The Academy of Motion Pictures has rejected a second entry for next year’s Oscar award for Best International Film.
The Austrian movie, Joy, is about Nigerian sex-workers in Vienna, but the Academy says it has too much dialogue in English.
Last week it turned down Nigeria’s own submission, Lionheart, for the same reason.
The rejections come in the year when the Academy re-named the Best Foreign Language Film Oscar award to Best International Film for “films that are not in the English language”.
News about the film’s disqualification was first reported by The Hollywood Reporter website, which said the Academy found that two-thirds of the dialogue in Joy was in English.
“As we do every year, the Academy is in the process of reviewing the films submitted for the International Feature Film category to determine whether they meet our eligibility rules. The film Joy, submitted by Austria, was just reviewed and is ineligible because only 33% of the dialogue is non-English,” a statement from the Academy says.

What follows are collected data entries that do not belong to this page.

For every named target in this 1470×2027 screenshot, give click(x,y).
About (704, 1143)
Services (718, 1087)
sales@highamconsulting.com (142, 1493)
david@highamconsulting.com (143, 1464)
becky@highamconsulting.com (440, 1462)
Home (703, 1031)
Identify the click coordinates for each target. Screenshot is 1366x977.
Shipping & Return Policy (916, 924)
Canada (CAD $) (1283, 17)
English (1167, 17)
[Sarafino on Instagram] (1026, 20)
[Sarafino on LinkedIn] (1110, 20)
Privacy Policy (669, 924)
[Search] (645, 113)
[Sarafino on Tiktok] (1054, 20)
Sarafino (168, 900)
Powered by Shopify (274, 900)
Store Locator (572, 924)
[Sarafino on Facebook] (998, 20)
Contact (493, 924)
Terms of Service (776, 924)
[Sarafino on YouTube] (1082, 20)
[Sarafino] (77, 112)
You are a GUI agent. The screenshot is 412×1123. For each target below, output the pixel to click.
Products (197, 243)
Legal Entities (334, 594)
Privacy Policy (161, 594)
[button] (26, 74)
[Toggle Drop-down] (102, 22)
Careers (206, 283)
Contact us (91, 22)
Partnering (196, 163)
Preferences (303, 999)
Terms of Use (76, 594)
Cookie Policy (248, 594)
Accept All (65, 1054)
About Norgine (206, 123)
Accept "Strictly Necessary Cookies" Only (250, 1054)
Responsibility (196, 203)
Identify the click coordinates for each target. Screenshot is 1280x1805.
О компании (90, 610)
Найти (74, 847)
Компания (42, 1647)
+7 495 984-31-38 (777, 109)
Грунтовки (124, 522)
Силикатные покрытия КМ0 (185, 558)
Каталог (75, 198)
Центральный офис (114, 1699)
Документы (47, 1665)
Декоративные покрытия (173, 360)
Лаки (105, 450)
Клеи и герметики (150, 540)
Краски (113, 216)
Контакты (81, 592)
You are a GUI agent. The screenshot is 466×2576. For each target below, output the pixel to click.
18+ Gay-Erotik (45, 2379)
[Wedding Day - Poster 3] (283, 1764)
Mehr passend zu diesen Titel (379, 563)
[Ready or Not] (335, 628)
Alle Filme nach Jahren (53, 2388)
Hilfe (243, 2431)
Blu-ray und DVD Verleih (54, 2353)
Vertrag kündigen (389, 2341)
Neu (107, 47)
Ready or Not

The movie was written and directed by Austrian filmmaker Sudabeh Mortezai.
Renowned film director Ava DuVernay has faulted the Academy’s decision:
The movie premiered Sept. 3, 2018 at the 2018 Venice Film Festival en route to a Jan. 18, 2019 theatrical release in Austria and a May 24, 2019 American debut on Netflix (which is also the distributor of Lionheart). It currently stands at 91 percent on Rotten Tomatoes.